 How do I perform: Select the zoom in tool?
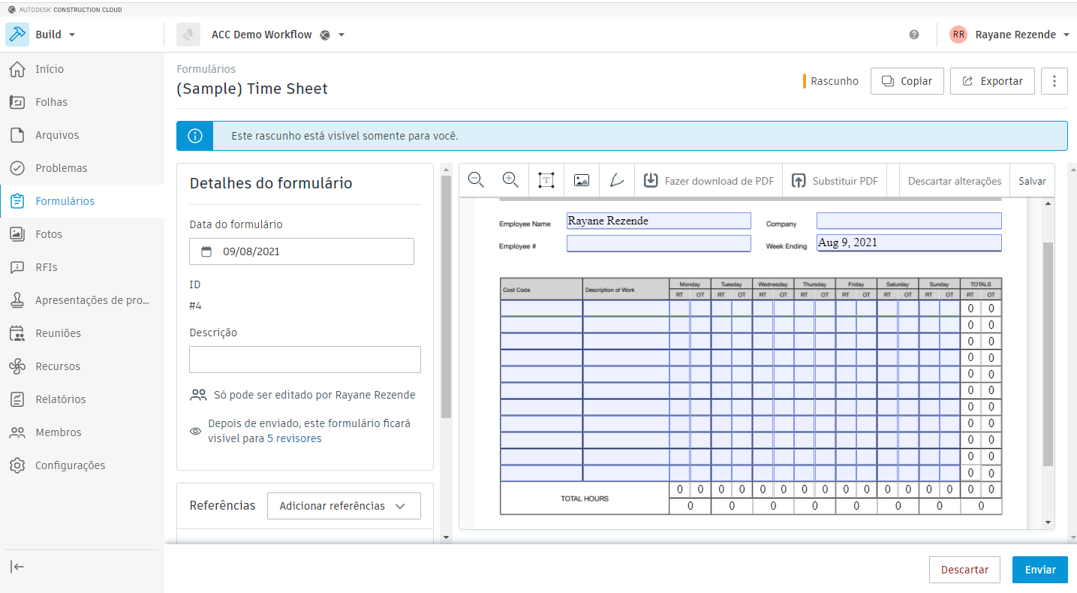510,180
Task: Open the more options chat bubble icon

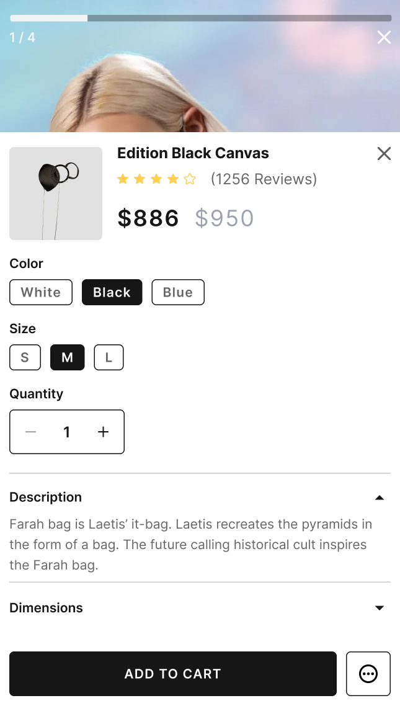Action: coord(368,674)
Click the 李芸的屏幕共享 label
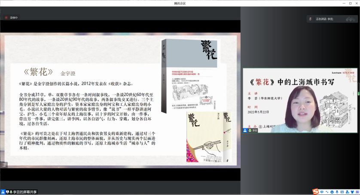Image resolution: width=360 pixels, height=195 pixels. (24, 192)
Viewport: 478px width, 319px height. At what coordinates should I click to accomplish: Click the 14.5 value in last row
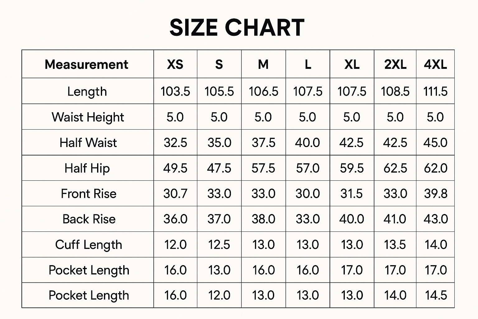pos(436,295)
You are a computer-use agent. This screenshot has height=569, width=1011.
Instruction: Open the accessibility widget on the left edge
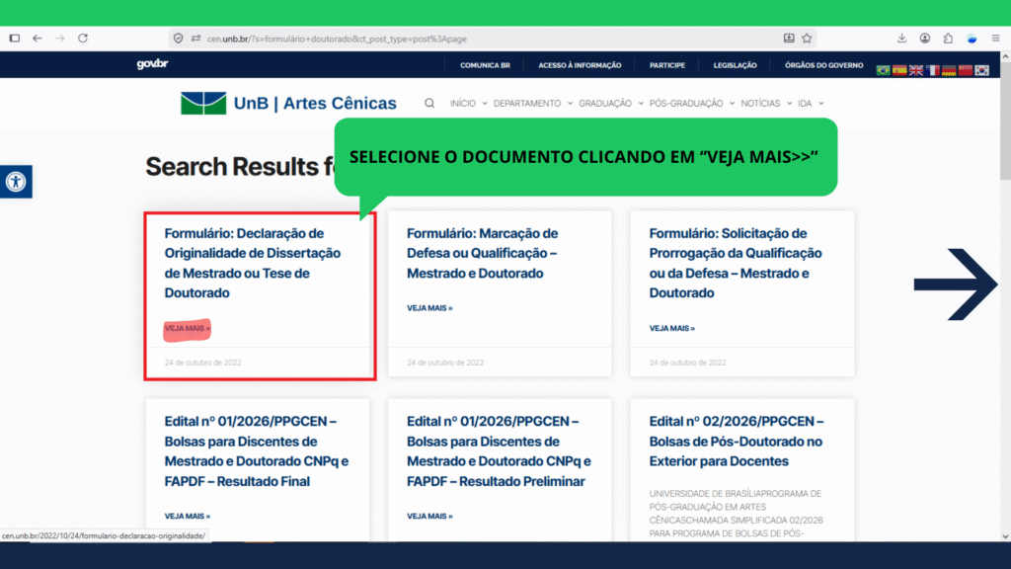point(16,182)
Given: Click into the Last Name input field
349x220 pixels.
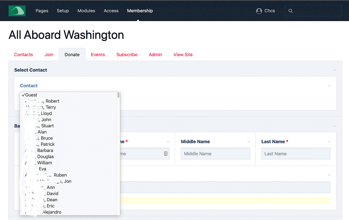Looking at the screenshot, I should (295, 154).
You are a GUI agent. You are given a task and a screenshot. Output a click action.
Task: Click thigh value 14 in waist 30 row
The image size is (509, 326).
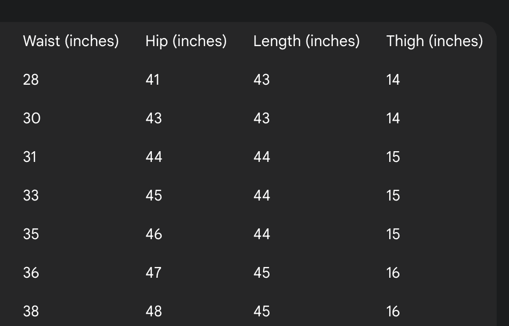point(393,118)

→ Problem to solve: Print every line of the records above word for word, leaving out the pictures.

→ The response:
 How do I perform: Select the zoom in tool?
510,180
Task: Open the more options chat bubble icon

Action: coord(368,674)
Click the 李芸的屏幕共享 label
Image resolution: width=360 pixels, height=195 pixels. (24, 192)
Viewport: 478px width, 319px height. At what coordinates should I click to accomplish: Click the 14.5 value in last row
pos(436,295)
You are a computer-use agent. This screenshot has height=569, width=1011.
Instruction: Open the accessibility widget on the left edge
point(16,182)
Given: Click into the Last Name input field
349x220 pixels.
Looking at the screenshot, I should (295, 154).
You are a GUI agent. You are given a task and a screenshot. Output a click action.
Task: Click thigh value 14 in waist 30 row
The image size is (509, 326).
point(393,118)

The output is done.